**Tasks and exercises:**
1 – In one to three sentences, explain why embryonic stem cells raise serious ethical concerns according to the text on the ethics of cell and gene therapy.
2 – Extend the text on the ethics of cell and gene therapy, starting after its final sentence.

Cell therapy is based on the use, manipulation and genetic modification of cells. Cell therapy doesn’t have ethical implications except when it is performed on a special type of cells known as stem cells. These cells are at an undifferentiated state (they are pluripotent) so they can be derived into any kind of cells of an organism to regenerate damaged tissues and organs from individuals (regenerative medicine). Stem cells can be obtained from adult cells either directly (adult stem cells) or by inducing their pluripotentiality (induced Pluripotent Stem Cells -iPS-). The use of both type of cells does not present any ethical concern but they have some biological characteristics that might make them unsuitable for some regenerative processes. By contrast, stem cells derived from human spare embryos (embryonic stem cells -ESC-) do have the capacity to be derived to any kind of cells and seem to be suitable for regenerative medicine; nevertheless they pose serious ethical concerns since their production implies embryo destruction. Worries about their use arise from the consideration a human embryo deserves, however we will discuss this topic later in the Reproductive medicine section.

One of the most serious drawbacks that regenerative medicine must face is immunological rejection. To solve this problem self transplant is proposed which implies the use of cells derived from the same adult organism (iPS) or the use of cloning technologies to derive genetically identical ESC, what has been called therapeutic cloning. Cloning technology, initially developed for transgenic animal production, has been widely criticized because it has been considered, according to the slippery-slope principle, an open gate to reproductive cloning (which will be later discussed at the Reproductive medicine section).

Gene therapy in embryos

Modification of the genetic characteristics of a whole human organism set forth a deep ethical concern: assuming that genetic characteristics are what ultimately defines an individual, is it ethically acceptable to modify them thus producing a “new individual”? Should we consider such procedure a sort of assassination of the old, original individual? Moreover, to which extend should we apply this technology?; should we use it merely to modify abnormal characteristics (merely healing) or should we go one step forward and modify some behavioral traits (biological enhancement) ? In so far some traits considered valuable to offer greater all-round capacities to better living (intelligence, memory, self discipline, patience, empathy, optimism, etc…) have some genetic basis, genetic manipulation could alter them thus benefiting individuals. Traditionally all these characteristics are modified by environmental enhancement (education and cultural refinement); biological enhancement could be considered another way to address the same objective: increasing people’s chances of conducting a better life. According to the beneficence principle (all action must be in benefit of individuals) we could consider we have a moral obligation to do such. As stated by J. Savulescu (2007) “Biological manipulation to increase opportunities is ethical. If we have an obligation to treat and prevent disease, we have an obligation to try to manipulate these characteristics to give an individual the best opportunity of the best life”. In fact biological enhancement, while increasing people’s well-being, could be considered equivalent to treating diseases since health is not only the absence of pain, but also achieving the maximum well-being.

However, against biological enhancement it has been argued that, as already mentioned, it could be considered as altering the identity since it would be altering the genetic characteristics of individuals. It could be reasoned this being true only if significant alterations of mental capacity have been performed, but what does “significant alterations” mean? Again, the extend of changes occupies the center of the debate.

**Data excerpts:**
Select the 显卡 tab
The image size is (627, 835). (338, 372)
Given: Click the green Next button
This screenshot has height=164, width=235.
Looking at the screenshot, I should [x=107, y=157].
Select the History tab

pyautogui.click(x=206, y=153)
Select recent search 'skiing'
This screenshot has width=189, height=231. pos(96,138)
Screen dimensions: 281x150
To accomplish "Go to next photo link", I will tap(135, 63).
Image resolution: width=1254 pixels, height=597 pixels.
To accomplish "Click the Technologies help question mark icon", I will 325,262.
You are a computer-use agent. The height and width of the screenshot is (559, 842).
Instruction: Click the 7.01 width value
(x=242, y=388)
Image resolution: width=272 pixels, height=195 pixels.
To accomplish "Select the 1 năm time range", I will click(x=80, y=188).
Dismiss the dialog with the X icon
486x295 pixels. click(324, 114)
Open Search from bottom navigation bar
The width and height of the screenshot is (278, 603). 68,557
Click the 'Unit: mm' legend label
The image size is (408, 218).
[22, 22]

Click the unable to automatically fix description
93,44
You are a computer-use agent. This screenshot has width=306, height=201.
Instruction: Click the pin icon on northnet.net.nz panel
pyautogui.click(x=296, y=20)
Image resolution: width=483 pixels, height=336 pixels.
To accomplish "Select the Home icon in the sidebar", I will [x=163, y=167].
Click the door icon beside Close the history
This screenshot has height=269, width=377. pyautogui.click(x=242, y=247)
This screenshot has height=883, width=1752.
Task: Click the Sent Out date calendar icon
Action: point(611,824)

**Answers in order:**
1 – Embryonic stem cells raise serious ethical concerns because producing them requires destroying human spare embryos. The worries come from the consideration that a human embryo deserves.

2 –
Moreover, M. Sandel (2004) proposed that designing children leads to master the mystery of birth, alters the paterno-filial relationships and deprive parents of humility by banishing the appreciation of life as a gift, leaving them with nothing to affirm or behold outside their own will.

For all these reasons Oviedo’s Convention, in its Article 13 reads: “An intervention seeking to modify the human genome may only be undertaken for preventive, diagnostic or therapeutic purposes and only if its aim is not to introduce any modification in the genome of any descendants” completely banning gene therapy in embryos.

The alternative to embryonic genetic manipulation is embryo selection using preimplantation genetic diagnosis. This is a procedure set for identifying genetically abnormal embryos before implantation, aiming at transferring only those being normal, while discarding the rest. Since at present technology cannot offer a complete screening of the whole genome of the embryo, it was initially developed to detect abnormal embryos from couples with high risk of presenting a determined genetic disease. However it has been evolving since it was first developed in 1992 and new applications have been proposed: detection of predisposition for diseases (some forms of breast and colon cancers), selecting embryos immunologically compatible with severely ill elder siblings to generate individuals acting as donors of cord blood stem cells (called HLA matching), or even selecting embryos of the desired sex without any medical indication (what is commonly referred to as social sexing).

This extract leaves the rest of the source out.